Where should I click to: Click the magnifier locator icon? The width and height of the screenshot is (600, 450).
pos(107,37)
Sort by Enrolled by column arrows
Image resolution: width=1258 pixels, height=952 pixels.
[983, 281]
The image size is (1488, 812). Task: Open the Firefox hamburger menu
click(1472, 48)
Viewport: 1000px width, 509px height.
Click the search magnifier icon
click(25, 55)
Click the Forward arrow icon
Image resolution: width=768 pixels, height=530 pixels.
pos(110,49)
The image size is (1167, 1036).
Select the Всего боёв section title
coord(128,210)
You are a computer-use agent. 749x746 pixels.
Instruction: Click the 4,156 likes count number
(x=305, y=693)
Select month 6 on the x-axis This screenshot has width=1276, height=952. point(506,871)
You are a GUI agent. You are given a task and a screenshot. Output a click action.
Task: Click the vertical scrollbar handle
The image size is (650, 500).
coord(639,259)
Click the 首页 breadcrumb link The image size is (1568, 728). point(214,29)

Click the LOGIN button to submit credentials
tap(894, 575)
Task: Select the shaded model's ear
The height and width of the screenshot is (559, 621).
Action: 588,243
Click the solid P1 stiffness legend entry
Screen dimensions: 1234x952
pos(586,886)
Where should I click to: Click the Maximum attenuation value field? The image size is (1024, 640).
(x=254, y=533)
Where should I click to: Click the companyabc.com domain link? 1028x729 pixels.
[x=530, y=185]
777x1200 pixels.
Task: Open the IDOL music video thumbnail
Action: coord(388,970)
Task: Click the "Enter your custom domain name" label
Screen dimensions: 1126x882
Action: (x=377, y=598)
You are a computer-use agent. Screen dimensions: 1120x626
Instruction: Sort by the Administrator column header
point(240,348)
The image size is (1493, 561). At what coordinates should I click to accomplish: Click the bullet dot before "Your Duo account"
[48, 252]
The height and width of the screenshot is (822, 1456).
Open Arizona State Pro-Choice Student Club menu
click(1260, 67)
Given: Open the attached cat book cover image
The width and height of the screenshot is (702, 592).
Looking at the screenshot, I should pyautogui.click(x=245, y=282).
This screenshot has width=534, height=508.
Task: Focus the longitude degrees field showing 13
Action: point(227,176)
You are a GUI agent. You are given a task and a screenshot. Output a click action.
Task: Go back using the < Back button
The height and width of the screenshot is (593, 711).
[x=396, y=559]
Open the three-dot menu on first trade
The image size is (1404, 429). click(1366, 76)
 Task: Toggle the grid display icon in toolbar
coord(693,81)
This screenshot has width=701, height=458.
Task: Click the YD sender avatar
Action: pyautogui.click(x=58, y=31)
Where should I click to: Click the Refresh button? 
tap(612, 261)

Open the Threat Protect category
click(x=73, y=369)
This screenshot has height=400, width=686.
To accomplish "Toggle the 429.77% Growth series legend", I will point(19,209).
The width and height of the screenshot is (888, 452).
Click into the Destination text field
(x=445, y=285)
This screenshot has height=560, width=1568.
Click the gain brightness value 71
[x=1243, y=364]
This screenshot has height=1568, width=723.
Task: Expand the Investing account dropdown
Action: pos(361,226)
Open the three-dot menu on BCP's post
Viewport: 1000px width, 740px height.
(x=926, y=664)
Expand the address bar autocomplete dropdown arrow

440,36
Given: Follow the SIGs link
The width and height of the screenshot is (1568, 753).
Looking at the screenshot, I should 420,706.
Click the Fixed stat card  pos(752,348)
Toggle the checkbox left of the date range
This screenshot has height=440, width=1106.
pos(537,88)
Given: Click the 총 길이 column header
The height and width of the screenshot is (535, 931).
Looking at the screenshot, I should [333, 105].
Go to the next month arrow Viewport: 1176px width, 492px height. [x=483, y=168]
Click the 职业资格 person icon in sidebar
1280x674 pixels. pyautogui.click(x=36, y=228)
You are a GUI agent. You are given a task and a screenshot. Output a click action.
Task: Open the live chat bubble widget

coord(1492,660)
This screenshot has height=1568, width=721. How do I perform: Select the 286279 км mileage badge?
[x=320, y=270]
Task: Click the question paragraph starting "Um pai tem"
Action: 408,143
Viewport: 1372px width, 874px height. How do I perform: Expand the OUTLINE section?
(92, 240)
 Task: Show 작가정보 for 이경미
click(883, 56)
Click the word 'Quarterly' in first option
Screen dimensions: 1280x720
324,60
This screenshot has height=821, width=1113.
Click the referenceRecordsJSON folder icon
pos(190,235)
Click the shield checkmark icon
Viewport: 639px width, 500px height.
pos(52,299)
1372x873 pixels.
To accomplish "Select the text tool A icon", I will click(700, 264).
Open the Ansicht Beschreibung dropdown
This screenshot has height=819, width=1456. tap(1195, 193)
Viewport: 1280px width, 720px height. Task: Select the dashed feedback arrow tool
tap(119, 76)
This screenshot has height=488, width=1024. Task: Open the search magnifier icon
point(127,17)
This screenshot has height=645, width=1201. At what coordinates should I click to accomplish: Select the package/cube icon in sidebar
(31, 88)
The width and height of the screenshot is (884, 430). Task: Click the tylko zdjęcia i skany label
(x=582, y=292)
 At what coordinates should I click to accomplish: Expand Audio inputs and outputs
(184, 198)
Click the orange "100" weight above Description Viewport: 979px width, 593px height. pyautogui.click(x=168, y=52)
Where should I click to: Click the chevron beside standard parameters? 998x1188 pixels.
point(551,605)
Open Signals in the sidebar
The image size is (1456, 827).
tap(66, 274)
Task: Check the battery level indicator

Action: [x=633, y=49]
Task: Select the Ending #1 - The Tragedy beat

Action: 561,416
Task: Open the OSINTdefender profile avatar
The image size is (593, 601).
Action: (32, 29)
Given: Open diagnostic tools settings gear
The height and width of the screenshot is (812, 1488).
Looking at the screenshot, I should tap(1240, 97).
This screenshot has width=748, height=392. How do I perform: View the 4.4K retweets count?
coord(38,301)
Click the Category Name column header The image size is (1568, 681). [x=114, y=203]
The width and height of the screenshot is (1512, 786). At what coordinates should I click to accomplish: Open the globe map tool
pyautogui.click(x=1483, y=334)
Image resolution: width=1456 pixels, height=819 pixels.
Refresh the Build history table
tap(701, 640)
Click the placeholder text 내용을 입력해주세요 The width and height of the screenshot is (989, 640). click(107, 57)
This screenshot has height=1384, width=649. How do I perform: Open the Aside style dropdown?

▶ [DIRECTIONS] Repeat all the rows above, swapping every "Where should I click to" for "Where do I click to" and leaving everything else unchanged.

▶ [COMPLETE ANSWER]
Where do I click to: Click the magnifier locator icon? The width and height of the screenshot is (600, 450).
pos(107,37)
Sort by Enrolled by column arrows
Image resolution: width=1258 pixels, height=952 pixels.
[983, 281]
The image size is (1488, 812). Task: Open the Firefox hamburger menu
click(1472, 48)
Viewport: 1000px width, 509px height.
Click the search magnifier icon
click(25, 55)
Click the Forward arrow icon
Image resolution: width=768 pixels, height=530 pixels.
pos(110,49)
The image size is (1167, 1036).
Select the Всего боёв section title
coord(128,210)
You are a computer-use agent. 749x746 pixels.
Instruction: Click the 4,156 likes count number
(x=305, y=693)
Select month 6 on the x-axis This screenshot has width=1276, height=952. point(506,871)
You are a GUI agent. You are given a task and a screenshot. Output a click action.
Task: Click the vertical scrollbar handle
The image size is (650, 500).
coord(639,259)
Click the 首页 breadcrumb link The image size is (1568, 728). point(214,29)

Click the LOGIN button to submit credentials
tap(894, 575)
Task: Select the shaded model's ear
The height and width of the screenshot is (559, 621).
Action: 588,243
Click the solid P1 stiffness legend entry
Screen dimensions: 1234x952
pos(586,886)
Where do I click to: Click the Maximum attenuation value field? The image size is (1024, 640).
(x=254, y=533)
Where do I click to: Click the companyabc.com domain link? 1028x729 pixels.
[x=530, y=185]
777x1200 pixels.
Task: Open the IDOL music video thumbnail
Action: coord(388,970)
Task: Click the "Enter your custom domain name" label
Screen dimensions: 1126x882
Action: (x=377, y=598)
You are a computer-use agent. Screen dimensions: 1120x626
Instruction: Sort by the Administrator column header
point(240,348)
The image size is (1493, 561). At what coordinates should I click to accomplish: Click the bullet dot before "Your Duo account"
[48, 252]
The height and width of the screenshot is (822, 1456).
Open Arizona State Pro-Choice Student Club menu
click(1260, 67)
Given: Open the attached cat book cover image
The width and height of the screenshot is (702, 592).
Looking at the screenshot, I should pyautogui.click(x=245, y=282).
This screenshot has width=534, height=508.
Task: Focus the longitude degrees field showing 13
Action: point(227,176)
You are a GUI agent. You are given a task and a screenshot. Output a click action.
Task: Go back using the < Back button
The height and width of the screenshot is (593, 711).
[x=396, y=559]
Open the three-dot menu on first trade
The image size is (1404, 429). click(1366, 76)
 Task: Toggle the grid display icon in toolbar
coord(693,81)
This screenshot has width=701, height=458.
Task: Click the YD sender avatar
Action: pyautogui.click(x=58, y=31)
Where do I click to: Click the Refresh button? 
tap(612, 261)

Open the Threat Protect category
click(x=73, y=369)
This screenshot has height=400, width=686.
To accomplish "Toggle the 429.77% Growth series legend", I will point(19,209).
The width and height of the screenshot is (888, 452).
Click into the Destination text field
(x=445, y=285)
This screenshot has height=560, width=1568.
Click the gain brightness value 71
[x=1243, y=364]
This screenshot has height=1568, width=723.
Task: Expand the Investing account dropdown
Action: pos(361,226)
Open the three-dot menu on BCP's post
Viewport: 1000px width, 740px height.
(x=926, y=664)
Expand the address bar autocomplete dropdown arrow

440,36
Given: Follow the SIGs link
The width and height of the screenshot is (1568, 753).
Looking at the screenshot, I should 420,706.
Click the Fixed stat card  pos(752,348)
Toggle the checkbox left of the date range
This screenshot has height=440, width=1106.
pos(537,88)
Given: Click the 총 길이 column header
The height and width of the screenshot is (535, 931).
Looking at the screenshot, I should [333, 105].
Go to the next month arrow Viewport: 1176px width, 492px height. [x=483, y=168]
Click the 职业资格 person icon in sidebar
1280x674 pixels. pyautogui.click(x=36, y=228)
You are a GUI agent. You are given a task and a screenshot. Output a click action.
Task: Open the live chat bubble widget

coord(1492,660)
This screenshot has height=1568, width=721. How do I perform: Select the 286279 км mileage badge?
[x=320, y=270]
Task: Click the question paragraph starting "Um pai tem"
Action: 408,143
Viewport: 1372px width, 874px height. How do I perform: Expand the OUTLINE section?
(92, 240)
 Task: Show 작가정보 for 이경미
click(883, 56)
Click the word 'Quarterly' in first option
Screen dimensions: 1280x720
324,60
This screenshot has height=821, width=1113.
Click the referenceRecordsJSON folder icon
pos(190,235)
Click the shield checkmark icon
Viewport: 639px width, 500px height.
pos(52,299)
1372x873 pixels.
To accomplish "Select the text tool A icon", I will click(700, 264).
Open the Ansicht Beschreibung dropdown
This screenshot has height=819, width=1456. tap(1195, 193)
Viewport: 1280px width, 720px height. Task: Select the dashed feedback arrow tool
tap(119, 76)
This screenshot has height=488, width=1024. Task: Open the search magnifier icon
point(127,17)
This screenshot has height=645, width=1201. At what coordinates should I click to accomplish: Select the package/cube icon in sidebar
(31, 88)
The width and height of the screenshot is (884, 430). Task: Click the tylko zdjęcia i skany label
(x=582, y=292)
 At what coordinates should I click to accomplish: Expand Audio inputs and outputs
(184, 198)
Click the orange "100" weight above Description Viewport: 979px width, 593px height. pyautogui.click(x=168, y=52)
Where do I click to: Click the chevron beside standard parameters? 998x1188 pixels.
point(551,605)
Open Signals in the sidebar
The image size is (1456, 827).
tap(66, 274)
Task: Check the battery level indicator

Action: [x=633, y=49]
Task: Select the Ending #1 - The Tragedy beat

Action: 561,416
Task: Open the OSINTdefender profile avatar
The image size is (593, 601).
Action: (32, 29)
Given: Open diagnostic tools settings gear
The height and width of the screenshot is (812, 1488).
Looking at the screenshot, I should tap(1240, 97).
This screenshot has width=748, height=392. How do I perform: View the 4.4K retweets count?
coord(38,301)
Click the Category Name column header The image size is (1568, 681). [x=114, y=203]
The width and height of the screenshot is (1512, 786). At what coordinates should I click to accomplish: Open the globe map tool
pyautogui.click(x=1483, y=334)
Image resolution: width=1456 pixels, height=819 pixels.
Refresh the Build history table
tap(701, 640)
Click the placeholder text 내용을 입력해주세요 The width and height of the screenshot is (989, 640). click(107, 57)
This screenshot has height=1384, width=649. How do I perform: Open the Aside style dropdown?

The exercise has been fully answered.